Meet the designer who turned Donatella Versace into a fashion effigy
I can barely Donatella them apart!
In 1955, Francesca Versace, a Calabrian seamstress, ashed the final embers of her cigarette into a bucket of peroxide. As the liquid began to churn and noxious gases arose, a blonde, kohl-smudged avatar appeared, one Francesca would later take in as her own, naming her Donatella. Or so the legend goes. With her platinum tresses and smokey drawl, Donatella would codify the cold-blooded stylista that has become one of fashion’s most enduring archetypes. Even Lady Gaga would sing of it – “Check out / I’m blonde / I’m skinny / I’m rich / and I’m a little bit of a bitch”. The trope was never lost on Donatella, though – it was of her own making, after all – but it does belie a real tenderness and generosity that has positioned the designer as a figure of unanimous adoration.
“She’s not afraid to laugh at herself or have a bit of fun,” says Daniel Bosco, a final year student at Parsons Paris. “Everyone wants her to be this huge diva but in reality she’s so genuine and caring.” Bosco knows this because last week he stood in front of Donatella, showcasing a dress with her own face blown-up to grotesque proportions, framed in bottle-bleached extensions and pink Medusa clips. “The first thing she did was laugh. She immediately stood up from her chair and wanted to touch the dress and play with the hair. I just wanted to give her time to get close and appreciate the dress for what it was – a love letter.” Tasked by the fashion school and Versace with creating a look based on two archival pieces – one by Gianni and the other Donatella – Bosco looked to Gianni’s SS91 Warholian showstoppers and Donatella’s self-curation. “I wanted to create something kitsch and in your face using the brand’s iconography. And I mean, what’s more Versace than Donatella and her iconic blonde hair?”
It was a risky move, though. “Presenting Donatella to Donatella could have inspired love or hate, but she was so flattered.” Having previously transformed rotting windows, table settings, and exhaust vents into wearable sculptures, Bosco’s work leans towards “strange materiality and a sense of artificial reality,” and he had been warned against using synthetic hair for that very reason. “But I’m stubborn, and at the end of the day, this was an homage her.” He admits he still keeps a couple of Frankensteined iterations of the designer railed-up in his studio – alongside Madonna, Naomi, Linda Evangelista, and Ève Salvai – but, as he is quick to point out, “It was Donatella who was Gianni’s original muse. She’s emblematic of the Medusa, the supermodel, the warrior goddess, and the pop culture icon. Personally it goes beyond Versace, too, she is an icon to both the fashion and queer community.”

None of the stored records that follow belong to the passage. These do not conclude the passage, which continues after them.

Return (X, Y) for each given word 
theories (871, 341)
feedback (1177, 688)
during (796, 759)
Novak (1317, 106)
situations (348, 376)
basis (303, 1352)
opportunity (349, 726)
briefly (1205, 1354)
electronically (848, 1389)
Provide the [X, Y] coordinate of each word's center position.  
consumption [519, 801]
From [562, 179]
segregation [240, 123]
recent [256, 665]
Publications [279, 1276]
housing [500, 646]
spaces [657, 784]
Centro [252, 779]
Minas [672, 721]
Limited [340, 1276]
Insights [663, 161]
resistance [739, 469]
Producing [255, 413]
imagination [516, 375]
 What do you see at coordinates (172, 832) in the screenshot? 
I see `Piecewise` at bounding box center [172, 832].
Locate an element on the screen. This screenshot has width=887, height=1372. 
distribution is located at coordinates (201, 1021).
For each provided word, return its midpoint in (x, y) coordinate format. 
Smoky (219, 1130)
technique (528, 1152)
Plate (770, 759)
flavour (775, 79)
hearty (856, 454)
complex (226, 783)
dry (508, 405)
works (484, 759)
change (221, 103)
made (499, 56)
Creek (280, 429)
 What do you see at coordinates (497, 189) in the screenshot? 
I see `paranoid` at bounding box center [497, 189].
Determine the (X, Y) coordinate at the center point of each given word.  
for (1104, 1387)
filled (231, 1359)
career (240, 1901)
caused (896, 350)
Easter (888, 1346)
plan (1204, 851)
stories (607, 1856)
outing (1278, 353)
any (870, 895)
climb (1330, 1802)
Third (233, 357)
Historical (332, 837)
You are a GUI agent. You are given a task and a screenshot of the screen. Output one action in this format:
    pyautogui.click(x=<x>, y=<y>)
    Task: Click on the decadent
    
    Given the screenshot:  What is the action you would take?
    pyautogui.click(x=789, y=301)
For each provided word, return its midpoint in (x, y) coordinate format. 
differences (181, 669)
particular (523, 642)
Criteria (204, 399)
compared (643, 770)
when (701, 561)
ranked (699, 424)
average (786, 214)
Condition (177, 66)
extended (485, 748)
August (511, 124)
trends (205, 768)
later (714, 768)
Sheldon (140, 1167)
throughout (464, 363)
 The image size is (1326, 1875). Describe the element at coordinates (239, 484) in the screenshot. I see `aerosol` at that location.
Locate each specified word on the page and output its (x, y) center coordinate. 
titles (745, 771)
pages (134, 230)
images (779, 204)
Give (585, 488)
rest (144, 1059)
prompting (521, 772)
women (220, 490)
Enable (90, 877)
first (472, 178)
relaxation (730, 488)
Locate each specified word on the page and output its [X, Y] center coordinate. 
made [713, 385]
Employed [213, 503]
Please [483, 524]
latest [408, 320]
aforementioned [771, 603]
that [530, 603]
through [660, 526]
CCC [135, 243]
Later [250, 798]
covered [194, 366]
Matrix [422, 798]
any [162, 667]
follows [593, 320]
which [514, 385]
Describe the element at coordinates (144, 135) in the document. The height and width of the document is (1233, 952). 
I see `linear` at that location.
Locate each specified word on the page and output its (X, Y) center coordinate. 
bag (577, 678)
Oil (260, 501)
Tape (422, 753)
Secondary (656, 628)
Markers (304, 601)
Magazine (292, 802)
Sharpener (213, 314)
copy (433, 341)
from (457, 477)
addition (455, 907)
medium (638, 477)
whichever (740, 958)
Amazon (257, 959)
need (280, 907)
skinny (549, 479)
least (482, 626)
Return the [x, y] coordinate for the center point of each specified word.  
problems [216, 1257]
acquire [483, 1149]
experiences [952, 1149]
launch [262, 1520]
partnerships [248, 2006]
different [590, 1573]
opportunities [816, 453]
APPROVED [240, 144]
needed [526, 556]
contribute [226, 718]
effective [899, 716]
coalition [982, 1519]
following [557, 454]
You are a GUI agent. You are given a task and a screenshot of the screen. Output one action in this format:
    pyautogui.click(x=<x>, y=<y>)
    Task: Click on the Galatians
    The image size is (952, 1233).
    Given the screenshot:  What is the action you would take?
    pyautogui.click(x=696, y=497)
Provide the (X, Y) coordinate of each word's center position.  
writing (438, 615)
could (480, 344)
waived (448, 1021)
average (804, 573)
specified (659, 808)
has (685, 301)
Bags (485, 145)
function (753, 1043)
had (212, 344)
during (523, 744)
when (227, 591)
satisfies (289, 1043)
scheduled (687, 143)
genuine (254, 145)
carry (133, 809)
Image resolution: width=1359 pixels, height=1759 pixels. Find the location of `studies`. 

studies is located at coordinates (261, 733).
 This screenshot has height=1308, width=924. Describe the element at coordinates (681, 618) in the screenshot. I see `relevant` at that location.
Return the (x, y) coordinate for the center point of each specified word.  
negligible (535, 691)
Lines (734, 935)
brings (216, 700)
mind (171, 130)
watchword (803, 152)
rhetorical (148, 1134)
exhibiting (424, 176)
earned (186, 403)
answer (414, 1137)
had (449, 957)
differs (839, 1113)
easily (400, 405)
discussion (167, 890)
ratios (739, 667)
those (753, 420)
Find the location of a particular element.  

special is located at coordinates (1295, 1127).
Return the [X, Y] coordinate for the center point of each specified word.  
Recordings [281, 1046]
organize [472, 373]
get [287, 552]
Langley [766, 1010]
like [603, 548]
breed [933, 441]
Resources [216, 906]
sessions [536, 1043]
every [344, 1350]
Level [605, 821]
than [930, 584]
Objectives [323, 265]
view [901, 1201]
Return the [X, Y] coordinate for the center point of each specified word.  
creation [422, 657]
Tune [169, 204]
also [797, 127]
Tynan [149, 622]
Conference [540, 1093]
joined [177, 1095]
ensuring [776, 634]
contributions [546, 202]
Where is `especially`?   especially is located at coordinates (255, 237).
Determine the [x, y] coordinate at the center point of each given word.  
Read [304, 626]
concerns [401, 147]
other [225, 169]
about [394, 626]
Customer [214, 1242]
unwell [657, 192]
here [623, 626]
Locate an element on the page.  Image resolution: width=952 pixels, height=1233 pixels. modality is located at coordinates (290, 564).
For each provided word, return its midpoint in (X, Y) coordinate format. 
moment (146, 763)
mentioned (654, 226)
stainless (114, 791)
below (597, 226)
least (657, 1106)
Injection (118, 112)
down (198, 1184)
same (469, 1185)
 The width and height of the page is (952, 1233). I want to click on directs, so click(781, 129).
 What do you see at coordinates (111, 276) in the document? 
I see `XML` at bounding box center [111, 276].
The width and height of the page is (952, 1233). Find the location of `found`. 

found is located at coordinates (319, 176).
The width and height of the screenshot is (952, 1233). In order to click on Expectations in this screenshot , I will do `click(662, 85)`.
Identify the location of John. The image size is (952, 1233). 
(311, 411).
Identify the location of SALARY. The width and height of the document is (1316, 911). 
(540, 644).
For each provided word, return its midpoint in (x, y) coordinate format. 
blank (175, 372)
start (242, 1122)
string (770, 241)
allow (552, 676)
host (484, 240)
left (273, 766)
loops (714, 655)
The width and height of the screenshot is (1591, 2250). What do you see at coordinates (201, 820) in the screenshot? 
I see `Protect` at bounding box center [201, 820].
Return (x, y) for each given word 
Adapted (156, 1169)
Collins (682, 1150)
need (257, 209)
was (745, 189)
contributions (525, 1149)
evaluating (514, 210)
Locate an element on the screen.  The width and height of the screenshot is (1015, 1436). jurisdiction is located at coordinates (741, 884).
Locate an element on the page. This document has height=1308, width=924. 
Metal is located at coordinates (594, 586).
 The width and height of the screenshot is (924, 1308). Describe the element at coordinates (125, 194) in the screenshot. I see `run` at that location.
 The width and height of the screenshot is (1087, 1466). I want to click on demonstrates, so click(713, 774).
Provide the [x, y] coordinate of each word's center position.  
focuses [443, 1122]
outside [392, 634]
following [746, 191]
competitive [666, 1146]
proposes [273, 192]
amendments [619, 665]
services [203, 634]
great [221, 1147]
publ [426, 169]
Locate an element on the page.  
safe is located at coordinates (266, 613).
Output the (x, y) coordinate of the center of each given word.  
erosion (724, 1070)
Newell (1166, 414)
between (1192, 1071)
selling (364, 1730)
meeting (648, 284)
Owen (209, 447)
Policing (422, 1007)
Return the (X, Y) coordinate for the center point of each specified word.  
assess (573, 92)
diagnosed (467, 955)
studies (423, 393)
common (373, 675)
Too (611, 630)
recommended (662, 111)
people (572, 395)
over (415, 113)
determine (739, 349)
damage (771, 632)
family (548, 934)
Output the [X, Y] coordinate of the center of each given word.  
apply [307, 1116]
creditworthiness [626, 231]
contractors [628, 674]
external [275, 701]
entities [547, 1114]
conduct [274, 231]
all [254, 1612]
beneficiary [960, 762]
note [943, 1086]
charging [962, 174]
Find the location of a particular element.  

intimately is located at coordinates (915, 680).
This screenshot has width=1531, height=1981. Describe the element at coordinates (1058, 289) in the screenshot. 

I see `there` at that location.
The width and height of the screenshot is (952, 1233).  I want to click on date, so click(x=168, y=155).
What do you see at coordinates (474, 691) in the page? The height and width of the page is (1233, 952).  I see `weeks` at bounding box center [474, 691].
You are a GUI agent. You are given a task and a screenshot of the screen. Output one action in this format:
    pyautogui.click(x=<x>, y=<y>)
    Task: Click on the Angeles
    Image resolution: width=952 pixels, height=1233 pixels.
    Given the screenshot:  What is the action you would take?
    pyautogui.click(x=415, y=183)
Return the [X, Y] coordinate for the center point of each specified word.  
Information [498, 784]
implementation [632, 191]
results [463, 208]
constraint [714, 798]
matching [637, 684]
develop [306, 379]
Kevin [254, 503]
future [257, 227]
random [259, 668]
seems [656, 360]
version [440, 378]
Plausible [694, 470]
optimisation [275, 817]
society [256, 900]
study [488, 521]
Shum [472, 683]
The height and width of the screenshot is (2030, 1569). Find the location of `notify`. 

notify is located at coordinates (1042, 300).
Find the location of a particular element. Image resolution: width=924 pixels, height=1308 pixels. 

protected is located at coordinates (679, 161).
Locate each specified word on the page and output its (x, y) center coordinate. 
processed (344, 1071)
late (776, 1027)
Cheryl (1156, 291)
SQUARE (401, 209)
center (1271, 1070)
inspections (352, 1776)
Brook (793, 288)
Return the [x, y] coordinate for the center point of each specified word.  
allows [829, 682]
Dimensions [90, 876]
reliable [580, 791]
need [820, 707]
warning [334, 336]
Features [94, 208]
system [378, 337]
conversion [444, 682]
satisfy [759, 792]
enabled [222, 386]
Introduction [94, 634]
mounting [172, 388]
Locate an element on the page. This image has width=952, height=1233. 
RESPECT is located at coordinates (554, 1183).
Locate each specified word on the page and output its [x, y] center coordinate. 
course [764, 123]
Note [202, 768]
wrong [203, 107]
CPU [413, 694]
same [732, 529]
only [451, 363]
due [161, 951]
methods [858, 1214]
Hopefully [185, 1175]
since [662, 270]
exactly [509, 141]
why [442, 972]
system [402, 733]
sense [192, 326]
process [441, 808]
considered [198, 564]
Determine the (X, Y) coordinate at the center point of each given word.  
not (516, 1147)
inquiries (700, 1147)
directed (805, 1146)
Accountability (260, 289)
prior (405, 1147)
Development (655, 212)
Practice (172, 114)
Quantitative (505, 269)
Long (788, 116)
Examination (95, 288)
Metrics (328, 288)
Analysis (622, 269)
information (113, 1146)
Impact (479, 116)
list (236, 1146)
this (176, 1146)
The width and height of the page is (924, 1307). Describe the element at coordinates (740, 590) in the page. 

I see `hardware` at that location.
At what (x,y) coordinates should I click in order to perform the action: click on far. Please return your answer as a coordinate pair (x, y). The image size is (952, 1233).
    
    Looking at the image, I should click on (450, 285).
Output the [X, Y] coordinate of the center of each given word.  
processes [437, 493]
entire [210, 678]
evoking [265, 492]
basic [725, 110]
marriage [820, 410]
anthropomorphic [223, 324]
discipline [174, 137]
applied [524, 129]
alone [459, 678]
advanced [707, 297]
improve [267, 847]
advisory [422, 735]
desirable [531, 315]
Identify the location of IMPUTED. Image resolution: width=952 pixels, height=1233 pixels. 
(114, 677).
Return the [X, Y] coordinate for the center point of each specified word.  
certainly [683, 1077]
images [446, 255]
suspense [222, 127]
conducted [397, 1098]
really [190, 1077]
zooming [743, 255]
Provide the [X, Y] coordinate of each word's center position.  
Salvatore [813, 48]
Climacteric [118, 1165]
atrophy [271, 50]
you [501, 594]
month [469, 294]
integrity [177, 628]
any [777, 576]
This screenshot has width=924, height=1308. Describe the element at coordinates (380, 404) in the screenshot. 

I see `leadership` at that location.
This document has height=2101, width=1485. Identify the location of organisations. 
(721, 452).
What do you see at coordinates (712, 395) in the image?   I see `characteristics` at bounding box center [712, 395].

From Jonathan Anderson, to Daniel Roseberry, to Puppets and Puppets, the look chimes with a wider movement in fashion where humour is being used to contest norms surrounding taste and acceptability. “I think the point of my work is to elicit a reaction. Irony is hard to tackle in fashion, though, because it can so easily come off as unauthentic, but when it works it really works.” For Bosco, being funny is the hard-won benefit of growing-up in a chaotic Italian-Canadian family where he had to “shout to be heard”. “I’m always looking at the characters in my family – the gossiping aunties with crooked wigs, the nonnas in fur coats during the summer, my mum’s affinity for head-to-toe cheetah print – it was all so funny and outrageous. I guess the goal of my work is to create a world where we can laugh at ourselves and just enjoy the reactions of others rather than worry about them.”
It’s easy to map those experiences onto the obscene, in-your-face-ness of Bosco’s approach. “Humour is an amazing tool to start conversations about ourselves and about our clothes,” he says. As for cloning Donatella in cloth, it was the “total peak” of his career thus far. “She gave me some great advice, too, telling me not to forget to have fun and to keep bringing my own sense of humour into my designs.” That all got a bit Dorian Gray, though, once Donatella asked to hang the piece in her house. “Yeah, I will for sure never shut up about that.”